> _WORK INSTRUCTION_: Copy out each line featuring the string "input" from the entries beneath.

Stored data:
--------------------

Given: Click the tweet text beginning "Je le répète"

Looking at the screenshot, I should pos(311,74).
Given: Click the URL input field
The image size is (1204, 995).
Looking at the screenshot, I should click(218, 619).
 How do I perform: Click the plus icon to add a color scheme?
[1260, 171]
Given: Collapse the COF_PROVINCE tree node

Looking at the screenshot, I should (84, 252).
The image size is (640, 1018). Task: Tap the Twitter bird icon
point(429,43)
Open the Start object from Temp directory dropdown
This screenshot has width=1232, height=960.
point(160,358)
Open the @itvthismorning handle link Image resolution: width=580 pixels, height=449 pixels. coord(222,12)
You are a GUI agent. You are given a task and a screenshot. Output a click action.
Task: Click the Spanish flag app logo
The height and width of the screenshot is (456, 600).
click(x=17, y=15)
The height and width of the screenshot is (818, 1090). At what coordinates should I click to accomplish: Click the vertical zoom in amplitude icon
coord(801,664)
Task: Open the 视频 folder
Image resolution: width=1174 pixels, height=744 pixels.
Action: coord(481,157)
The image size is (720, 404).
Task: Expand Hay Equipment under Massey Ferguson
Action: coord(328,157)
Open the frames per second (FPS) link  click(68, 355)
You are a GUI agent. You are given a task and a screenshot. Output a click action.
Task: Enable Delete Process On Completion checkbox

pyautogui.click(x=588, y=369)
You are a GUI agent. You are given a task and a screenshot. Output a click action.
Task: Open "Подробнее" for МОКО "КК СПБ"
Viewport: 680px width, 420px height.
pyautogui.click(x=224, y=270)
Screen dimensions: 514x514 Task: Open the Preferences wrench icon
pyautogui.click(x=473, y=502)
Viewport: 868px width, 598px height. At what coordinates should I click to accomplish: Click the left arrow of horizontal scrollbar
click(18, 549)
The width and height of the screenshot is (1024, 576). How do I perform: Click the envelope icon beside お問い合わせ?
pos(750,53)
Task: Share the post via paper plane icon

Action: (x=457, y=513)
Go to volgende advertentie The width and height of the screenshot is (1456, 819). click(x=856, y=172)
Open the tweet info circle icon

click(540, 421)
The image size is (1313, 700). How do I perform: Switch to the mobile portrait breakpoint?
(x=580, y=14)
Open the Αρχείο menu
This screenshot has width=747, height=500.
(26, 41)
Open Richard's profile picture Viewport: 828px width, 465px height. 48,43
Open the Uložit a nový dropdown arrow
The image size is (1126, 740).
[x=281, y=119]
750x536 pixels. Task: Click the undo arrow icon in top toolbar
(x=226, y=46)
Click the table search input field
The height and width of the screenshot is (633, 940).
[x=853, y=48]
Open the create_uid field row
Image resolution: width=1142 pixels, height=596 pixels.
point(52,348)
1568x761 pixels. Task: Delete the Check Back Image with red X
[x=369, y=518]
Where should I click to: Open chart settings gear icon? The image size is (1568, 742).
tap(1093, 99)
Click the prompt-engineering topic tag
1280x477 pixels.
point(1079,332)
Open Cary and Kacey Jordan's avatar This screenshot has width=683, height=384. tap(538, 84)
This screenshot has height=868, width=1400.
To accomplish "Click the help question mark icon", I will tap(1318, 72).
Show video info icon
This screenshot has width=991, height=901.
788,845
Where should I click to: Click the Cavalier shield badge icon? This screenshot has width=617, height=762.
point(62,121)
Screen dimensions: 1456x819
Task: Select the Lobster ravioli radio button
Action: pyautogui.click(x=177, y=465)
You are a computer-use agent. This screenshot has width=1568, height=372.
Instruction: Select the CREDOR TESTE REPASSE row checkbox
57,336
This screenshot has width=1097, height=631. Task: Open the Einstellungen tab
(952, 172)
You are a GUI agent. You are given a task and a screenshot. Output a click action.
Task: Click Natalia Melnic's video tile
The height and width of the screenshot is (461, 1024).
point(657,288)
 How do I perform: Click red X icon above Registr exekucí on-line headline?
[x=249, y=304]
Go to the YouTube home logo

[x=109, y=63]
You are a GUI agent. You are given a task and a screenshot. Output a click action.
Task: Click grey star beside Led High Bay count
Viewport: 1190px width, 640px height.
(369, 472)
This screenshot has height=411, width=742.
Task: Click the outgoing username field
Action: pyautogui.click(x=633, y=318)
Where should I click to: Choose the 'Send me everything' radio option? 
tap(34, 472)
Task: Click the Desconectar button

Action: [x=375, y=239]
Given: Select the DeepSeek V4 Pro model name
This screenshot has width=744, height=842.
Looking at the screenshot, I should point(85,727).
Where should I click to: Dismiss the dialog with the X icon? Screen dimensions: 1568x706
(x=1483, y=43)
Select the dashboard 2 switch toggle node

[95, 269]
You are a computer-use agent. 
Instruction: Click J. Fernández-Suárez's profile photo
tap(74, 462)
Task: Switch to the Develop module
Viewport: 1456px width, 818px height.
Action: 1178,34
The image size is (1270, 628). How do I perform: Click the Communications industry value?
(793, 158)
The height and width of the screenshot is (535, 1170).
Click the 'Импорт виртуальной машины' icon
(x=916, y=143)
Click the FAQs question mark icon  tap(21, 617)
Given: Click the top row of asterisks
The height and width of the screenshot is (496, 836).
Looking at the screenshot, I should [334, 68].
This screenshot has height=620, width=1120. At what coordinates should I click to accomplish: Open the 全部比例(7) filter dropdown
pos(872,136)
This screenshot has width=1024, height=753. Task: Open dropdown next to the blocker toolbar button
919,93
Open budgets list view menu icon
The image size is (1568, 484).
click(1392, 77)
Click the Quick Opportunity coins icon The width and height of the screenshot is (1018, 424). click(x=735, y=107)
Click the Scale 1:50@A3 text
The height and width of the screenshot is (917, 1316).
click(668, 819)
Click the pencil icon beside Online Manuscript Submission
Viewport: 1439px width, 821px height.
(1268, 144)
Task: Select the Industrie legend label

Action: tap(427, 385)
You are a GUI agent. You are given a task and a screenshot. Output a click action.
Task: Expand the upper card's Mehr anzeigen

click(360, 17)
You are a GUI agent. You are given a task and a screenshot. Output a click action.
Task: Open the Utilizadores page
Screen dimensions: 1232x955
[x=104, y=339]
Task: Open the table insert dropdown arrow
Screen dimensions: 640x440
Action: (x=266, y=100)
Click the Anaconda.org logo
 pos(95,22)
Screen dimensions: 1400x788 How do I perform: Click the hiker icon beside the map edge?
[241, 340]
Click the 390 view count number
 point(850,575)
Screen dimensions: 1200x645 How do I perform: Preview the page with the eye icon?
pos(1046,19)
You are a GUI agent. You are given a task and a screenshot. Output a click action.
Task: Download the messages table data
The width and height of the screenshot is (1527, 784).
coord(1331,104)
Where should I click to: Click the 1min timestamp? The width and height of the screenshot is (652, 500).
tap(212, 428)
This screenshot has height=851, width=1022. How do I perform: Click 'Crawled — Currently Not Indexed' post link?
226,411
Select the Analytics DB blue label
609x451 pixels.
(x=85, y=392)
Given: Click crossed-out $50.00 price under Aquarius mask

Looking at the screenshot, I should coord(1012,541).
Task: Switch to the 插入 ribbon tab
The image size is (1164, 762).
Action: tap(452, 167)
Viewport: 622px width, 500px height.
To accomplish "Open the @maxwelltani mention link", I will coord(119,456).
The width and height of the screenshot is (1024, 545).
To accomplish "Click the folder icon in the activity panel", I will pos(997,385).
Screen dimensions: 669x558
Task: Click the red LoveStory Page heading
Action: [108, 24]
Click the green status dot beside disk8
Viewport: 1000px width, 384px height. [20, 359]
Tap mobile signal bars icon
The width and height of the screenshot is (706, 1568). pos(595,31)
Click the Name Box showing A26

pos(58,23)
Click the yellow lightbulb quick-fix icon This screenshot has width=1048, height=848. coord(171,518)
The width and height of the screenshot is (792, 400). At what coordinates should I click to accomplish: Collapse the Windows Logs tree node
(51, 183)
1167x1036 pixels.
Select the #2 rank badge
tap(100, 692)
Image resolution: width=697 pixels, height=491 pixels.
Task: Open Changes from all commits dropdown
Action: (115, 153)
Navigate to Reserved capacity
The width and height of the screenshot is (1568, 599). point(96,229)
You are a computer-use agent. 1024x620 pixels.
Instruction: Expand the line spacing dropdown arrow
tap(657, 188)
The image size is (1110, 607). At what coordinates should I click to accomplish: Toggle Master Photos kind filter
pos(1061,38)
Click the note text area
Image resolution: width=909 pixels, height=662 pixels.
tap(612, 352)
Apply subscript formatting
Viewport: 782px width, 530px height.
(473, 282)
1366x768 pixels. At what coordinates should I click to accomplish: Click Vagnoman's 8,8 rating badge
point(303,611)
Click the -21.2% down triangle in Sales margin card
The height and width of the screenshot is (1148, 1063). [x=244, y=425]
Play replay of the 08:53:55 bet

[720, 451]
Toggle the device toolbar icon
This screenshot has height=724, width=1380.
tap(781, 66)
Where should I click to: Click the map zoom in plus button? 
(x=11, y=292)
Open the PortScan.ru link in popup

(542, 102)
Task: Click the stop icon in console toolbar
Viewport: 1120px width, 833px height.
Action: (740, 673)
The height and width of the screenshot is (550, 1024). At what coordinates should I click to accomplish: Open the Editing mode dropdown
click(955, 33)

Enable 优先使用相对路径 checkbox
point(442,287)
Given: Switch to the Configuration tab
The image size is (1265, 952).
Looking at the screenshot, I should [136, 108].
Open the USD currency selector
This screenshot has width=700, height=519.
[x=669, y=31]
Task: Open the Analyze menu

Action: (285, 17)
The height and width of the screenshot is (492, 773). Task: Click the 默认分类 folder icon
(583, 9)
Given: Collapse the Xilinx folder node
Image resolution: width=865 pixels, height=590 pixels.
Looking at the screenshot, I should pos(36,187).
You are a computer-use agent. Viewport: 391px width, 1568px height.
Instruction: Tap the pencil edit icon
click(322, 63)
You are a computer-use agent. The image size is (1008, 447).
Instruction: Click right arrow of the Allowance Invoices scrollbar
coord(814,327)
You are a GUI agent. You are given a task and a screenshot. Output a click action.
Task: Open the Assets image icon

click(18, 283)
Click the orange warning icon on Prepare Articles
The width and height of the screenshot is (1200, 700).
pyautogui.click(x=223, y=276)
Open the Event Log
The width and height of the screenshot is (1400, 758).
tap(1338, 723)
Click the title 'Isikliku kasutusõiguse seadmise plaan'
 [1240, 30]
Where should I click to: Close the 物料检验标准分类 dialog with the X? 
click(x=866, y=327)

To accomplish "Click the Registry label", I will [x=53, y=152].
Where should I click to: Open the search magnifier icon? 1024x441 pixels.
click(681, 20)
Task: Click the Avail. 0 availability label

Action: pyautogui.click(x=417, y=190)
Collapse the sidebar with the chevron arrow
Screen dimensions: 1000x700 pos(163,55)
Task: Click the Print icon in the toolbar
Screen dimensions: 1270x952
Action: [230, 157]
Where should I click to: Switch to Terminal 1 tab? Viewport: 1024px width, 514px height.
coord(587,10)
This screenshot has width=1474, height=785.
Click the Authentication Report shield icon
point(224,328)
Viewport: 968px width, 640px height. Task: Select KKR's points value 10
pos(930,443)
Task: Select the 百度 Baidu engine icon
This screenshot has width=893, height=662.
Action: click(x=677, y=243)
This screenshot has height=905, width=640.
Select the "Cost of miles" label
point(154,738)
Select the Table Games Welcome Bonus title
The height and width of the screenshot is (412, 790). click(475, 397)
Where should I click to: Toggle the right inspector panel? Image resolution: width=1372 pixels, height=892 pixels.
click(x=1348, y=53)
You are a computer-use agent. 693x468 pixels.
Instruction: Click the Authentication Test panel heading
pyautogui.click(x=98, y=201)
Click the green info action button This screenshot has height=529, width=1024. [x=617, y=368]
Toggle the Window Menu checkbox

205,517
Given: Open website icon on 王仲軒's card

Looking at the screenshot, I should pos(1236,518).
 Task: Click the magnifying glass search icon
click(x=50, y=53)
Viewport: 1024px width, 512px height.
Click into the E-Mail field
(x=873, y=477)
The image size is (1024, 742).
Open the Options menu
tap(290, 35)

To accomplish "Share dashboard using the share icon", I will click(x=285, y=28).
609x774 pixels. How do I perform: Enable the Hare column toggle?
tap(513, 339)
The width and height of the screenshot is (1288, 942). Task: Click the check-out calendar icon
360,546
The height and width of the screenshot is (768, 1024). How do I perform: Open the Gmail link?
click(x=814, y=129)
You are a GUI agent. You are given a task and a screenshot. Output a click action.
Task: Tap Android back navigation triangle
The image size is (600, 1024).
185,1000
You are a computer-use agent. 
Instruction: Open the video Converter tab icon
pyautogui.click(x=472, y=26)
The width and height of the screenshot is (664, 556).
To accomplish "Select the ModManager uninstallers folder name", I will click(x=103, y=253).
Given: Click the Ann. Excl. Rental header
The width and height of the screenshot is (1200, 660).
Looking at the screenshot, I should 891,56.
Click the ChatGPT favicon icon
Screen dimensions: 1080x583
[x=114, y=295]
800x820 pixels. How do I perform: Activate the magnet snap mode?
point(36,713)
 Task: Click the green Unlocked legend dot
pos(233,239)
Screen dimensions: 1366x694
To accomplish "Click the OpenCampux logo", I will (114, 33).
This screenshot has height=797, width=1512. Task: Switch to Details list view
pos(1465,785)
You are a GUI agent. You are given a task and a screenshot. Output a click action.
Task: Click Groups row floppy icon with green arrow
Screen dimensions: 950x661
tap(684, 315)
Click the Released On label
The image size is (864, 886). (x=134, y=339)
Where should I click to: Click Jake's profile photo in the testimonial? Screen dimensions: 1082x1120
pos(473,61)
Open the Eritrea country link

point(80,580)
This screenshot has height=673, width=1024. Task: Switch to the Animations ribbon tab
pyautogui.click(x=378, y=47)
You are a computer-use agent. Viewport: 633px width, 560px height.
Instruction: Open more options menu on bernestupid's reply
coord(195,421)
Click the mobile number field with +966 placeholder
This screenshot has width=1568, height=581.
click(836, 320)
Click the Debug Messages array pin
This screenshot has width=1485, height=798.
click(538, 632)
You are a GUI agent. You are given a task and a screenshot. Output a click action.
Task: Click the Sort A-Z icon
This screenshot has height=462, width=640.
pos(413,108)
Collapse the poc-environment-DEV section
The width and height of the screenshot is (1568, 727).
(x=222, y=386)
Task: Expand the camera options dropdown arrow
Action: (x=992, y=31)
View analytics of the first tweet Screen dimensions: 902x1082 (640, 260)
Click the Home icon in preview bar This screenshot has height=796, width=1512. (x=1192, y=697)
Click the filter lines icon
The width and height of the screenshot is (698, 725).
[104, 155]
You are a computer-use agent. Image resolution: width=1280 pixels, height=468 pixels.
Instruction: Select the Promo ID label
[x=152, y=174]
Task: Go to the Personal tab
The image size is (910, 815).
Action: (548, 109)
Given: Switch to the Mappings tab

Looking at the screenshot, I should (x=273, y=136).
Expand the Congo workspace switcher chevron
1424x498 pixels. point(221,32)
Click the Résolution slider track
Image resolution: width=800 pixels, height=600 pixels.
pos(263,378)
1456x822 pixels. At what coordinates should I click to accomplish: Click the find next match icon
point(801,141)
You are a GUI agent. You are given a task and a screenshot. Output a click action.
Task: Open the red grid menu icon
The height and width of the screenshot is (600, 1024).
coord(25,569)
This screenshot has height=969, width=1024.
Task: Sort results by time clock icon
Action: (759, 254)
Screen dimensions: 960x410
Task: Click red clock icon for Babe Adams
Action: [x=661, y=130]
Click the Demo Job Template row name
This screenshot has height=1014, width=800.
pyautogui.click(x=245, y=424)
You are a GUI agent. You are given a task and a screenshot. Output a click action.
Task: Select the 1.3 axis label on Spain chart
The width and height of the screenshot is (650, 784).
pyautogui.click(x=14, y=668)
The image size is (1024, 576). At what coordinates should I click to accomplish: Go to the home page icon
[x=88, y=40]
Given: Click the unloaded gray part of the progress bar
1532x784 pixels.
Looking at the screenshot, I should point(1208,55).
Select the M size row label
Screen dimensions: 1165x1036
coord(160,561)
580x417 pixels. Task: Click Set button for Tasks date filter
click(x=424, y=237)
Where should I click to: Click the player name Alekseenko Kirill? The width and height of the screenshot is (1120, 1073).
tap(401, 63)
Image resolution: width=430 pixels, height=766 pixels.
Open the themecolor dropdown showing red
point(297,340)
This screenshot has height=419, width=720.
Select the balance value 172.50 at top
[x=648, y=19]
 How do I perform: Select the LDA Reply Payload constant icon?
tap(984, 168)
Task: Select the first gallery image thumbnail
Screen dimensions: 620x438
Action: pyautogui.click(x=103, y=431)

--------------------

> _ANSWER BELOW_:
Given: Click the URL input field
Click the table search input field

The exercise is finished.